Revised weights were again assigned by comparing the difference of means of each band to the sum of the differences of means of the nine remaining bands. A percentage of how much influence each band had on the sum of the differences of means was used to determine its weight in the suitability analysis. Table 7 contains the weights given to each band. Figure 9 contains the results of the revised weighted suitability analysis. Each cell was given a Revised Fossil Locality Potential (RFLP) between 1 (Low Potential) and 9 (High Potential).
When Figure 6 and Figure 9 are compared visually, it becomes apparent that the balance of cells in each class is much more stratified in the revised model, greatly narrowing down potential search areas. Figure 10 is a histogram presenting the numbers of cells in each fossil potential category. Though there is still a distinct negative skew, it is much reduced compared to the original model with only 23% receiving RFLP-9.
Using this revised model, the 10 test sites were examined to determine if their fossil potential classes changed (see Table 8). In the original model the highest possible FLP is five whereas, in the revised model the highest possible RFLP is nine.
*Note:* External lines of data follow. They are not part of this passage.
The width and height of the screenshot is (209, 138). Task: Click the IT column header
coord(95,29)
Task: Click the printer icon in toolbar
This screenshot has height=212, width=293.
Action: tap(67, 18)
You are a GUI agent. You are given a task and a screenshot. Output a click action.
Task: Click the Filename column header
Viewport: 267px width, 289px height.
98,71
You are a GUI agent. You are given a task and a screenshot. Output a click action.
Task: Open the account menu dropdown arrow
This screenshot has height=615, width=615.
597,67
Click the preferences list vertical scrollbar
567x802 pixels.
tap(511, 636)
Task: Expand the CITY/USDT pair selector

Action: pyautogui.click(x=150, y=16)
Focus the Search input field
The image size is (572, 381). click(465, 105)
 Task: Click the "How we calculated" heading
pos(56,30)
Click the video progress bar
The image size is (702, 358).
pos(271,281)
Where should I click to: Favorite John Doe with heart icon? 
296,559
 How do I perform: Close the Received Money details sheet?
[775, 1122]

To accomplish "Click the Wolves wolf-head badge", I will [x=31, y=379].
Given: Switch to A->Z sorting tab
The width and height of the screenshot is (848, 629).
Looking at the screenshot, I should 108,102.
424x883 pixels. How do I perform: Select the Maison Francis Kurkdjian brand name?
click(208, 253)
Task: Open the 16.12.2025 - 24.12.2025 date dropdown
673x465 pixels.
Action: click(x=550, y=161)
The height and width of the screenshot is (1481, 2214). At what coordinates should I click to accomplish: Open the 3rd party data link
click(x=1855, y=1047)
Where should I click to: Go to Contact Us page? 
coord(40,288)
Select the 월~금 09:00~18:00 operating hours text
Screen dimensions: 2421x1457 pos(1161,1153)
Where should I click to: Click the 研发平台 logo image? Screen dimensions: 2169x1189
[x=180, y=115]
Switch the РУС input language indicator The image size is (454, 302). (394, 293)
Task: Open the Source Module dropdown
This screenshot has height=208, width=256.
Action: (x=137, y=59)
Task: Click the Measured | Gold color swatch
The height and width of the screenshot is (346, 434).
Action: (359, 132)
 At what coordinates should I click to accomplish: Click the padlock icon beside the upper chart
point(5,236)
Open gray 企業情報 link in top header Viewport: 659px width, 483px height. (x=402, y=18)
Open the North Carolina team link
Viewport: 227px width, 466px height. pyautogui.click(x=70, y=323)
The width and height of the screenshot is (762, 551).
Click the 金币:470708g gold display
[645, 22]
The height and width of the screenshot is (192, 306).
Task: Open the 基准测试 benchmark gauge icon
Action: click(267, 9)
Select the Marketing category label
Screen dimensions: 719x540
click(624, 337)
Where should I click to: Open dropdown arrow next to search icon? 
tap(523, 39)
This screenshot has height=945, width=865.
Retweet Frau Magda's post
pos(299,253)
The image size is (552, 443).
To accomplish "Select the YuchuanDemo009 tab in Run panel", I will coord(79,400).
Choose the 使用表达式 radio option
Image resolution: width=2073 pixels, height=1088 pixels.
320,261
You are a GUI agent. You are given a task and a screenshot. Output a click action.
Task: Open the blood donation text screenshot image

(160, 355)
Therefore, values of FLP-5 in the original model can be assumed to have a value roughly equivalent to RFLP-9 in the new model. Using this assumption, fossil potential for six of the test sites decreased. None received a RFLP between one and four, but two sites (sites 3 and 4, not surveyed for steepness) went down to a moderate value of RFLP-5. Four sites remained at the highest potential, one of which (site 8) was the only site which contained vertebrate fossils. It is interesting to point out that site 5, which contained invertebrate trace fossils, also maintained the highest RFLP.
Testing the Revised Model
After the original field work and model revisions, the author moved states due to a change in employment and was unable to conduct additional field work due to difficulty travelling to the study area. Rather than leaving the revised model completely untested, data was obtained for 10 previously published fossil localities in the Cedar Mountain Formation (see Figure 1). These localities were mapped and compared to the model with inconclusive results.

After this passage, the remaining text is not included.